“I have no one like him,” Paul writes about Timothy (Philippians 2:20). Immediately I’m curious. What set Timothy apart? Left to guess, I’d probably imagine that he was unusually gifted or had personal charisma.
But that’s not what set Timothy apart. “I have no one like him, who will be genuinely concerned for your welfare. For they all seek their own interests, not those of Jesus Christ” (Philippians 2:20-21).
I dare you to dig through leadership books for this trait. You’ll find that other qualities get mentioned first. Most of our approaches to life and Christian leadership focus on attaining our goals, not forgetting our goals to serve others selflessly.
Timothy was unique because he didn’t seek his own interests, but was genuinely concerned for the welfare of others and for Jesus.
What’s true of Timothy is what should be true for all of us. This isn’t an elite level of Christianity. This, according to Paul, is what it means to follow Jesus.
The Selfish Believer
It’s easy to drift toward seeking our own interests. We may begin with a genuine desire to serve others and the Lord, but our own self-interest can take over and corrupt us.
According to Paul, self-interest characterized a lot of people in the church. We know what this looks like: wondering what’s in it for us; looking for ways to benefit from others. What set Timothy apart is that he wasn’t like that.
The fact that Paul centers Timothy out, and indicts others in the church at Rome, stands as a warning to all of us: we can’t afford to drift toward being consumed with our own interests. Sin turns us inward, robbing us of the privilege of serving Christ and others. Given Paul’s comments, it’s safe to assume it will happen to all of us unless we take deliberate action to resist.
The Selfless Believer
Focusing on the interest of others will set you apart. It will cost you. You will be a rare kind of Christian. You will be like Jesus (Philippians 2:4-11).
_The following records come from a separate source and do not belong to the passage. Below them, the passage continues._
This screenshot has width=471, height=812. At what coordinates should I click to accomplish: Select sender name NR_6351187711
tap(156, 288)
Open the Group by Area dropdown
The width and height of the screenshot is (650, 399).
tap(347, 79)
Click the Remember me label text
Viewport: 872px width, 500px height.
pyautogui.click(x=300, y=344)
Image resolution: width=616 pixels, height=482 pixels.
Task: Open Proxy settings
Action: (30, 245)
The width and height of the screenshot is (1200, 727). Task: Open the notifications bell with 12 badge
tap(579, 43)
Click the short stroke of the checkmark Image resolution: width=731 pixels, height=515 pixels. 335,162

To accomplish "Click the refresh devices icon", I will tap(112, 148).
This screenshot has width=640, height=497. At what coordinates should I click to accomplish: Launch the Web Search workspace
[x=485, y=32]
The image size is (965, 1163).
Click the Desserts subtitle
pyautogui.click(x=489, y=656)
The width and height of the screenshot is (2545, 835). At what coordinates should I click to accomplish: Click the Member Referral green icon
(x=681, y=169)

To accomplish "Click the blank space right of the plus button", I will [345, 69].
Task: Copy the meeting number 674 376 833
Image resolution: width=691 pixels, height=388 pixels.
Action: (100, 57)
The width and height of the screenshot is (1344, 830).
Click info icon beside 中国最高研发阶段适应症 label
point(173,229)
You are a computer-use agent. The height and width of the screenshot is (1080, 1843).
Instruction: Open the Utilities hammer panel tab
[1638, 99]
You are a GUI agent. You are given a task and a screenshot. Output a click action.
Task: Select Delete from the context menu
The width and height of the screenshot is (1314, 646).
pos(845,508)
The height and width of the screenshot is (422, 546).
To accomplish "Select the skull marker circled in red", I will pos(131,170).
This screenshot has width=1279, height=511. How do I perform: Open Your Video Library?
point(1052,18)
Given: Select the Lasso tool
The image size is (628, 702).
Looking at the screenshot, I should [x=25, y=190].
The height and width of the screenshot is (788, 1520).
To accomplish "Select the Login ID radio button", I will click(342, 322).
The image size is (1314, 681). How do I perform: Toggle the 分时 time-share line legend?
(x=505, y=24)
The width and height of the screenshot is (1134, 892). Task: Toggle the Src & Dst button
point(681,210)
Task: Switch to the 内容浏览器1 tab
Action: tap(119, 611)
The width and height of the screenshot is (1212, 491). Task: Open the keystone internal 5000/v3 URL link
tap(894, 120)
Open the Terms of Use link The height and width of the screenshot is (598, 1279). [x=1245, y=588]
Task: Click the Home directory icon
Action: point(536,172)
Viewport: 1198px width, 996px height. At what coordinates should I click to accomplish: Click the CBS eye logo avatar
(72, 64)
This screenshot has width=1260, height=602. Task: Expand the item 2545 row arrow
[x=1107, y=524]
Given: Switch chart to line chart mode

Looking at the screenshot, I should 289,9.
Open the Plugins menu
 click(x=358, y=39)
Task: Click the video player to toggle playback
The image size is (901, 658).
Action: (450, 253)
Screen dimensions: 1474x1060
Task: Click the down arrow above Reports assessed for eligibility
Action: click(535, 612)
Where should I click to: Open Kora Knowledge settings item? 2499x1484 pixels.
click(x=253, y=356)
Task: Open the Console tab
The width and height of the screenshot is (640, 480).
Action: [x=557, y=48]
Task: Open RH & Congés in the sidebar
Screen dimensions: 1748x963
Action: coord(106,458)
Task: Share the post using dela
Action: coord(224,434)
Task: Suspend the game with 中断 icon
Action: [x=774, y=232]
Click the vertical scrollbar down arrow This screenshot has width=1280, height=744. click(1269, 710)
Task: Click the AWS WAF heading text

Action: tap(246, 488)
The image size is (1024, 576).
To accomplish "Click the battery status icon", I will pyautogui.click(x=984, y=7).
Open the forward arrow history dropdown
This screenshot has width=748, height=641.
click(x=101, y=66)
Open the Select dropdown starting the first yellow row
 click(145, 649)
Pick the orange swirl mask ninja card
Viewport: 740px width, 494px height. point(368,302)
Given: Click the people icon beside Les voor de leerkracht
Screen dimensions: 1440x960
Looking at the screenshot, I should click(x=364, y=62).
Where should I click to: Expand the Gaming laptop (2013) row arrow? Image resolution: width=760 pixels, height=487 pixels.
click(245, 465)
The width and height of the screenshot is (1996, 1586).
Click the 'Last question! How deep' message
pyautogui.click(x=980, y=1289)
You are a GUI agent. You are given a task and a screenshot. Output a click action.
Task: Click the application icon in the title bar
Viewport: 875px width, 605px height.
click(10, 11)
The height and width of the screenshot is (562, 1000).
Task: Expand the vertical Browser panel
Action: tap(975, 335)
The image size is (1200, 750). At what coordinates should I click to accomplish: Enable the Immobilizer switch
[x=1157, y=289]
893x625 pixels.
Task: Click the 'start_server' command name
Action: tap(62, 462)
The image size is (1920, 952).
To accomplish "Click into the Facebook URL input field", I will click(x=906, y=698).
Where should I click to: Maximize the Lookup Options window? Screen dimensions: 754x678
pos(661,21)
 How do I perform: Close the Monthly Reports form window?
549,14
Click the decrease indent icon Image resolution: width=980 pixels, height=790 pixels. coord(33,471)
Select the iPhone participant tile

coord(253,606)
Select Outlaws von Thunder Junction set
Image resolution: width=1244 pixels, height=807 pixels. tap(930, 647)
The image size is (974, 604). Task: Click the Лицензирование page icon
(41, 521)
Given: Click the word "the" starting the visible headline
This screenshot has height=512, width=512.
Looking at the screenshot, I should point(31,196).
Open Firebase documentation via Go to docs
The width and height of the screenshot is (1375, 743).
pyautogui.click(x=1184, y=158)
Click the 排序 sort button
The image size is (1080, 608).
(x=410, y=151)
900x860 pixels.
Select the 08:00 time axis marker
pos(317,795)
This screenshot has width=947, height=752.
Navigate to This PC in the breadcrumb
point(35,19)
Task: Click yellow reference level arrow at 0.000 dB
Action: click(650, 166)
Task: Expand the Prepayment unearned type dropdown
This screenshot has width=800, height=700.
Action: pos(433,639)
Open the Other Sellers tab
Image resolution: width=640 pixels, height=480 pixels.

I know people like this. They seem genuinely excited to see you. They make you, not them, the center of conversation. They show up looking for ways to serve. They have no problem being with people who offer them nothing in return. When you are with them, you feel elevated.
When I meet someone like this, I sometimes see if I can out serve them. I usually walk away beaten by them. No matter how much I set out to bless them, they end up blessing me more. It’s the holiest of contests, seeing who can outdo the other in showing honor (Romans 12:10).
A selfless person is rare. No wonder Paul said, “I have no one like him.” We may not be able to find many people like this, but we can pray that God helps us become this kind of person.
Bob Goff gets it right in his book Dream Big: “Take a genuine interest in the people around you. Make it what you’re known for. Make it your defining characteristic. Make it your anthem.”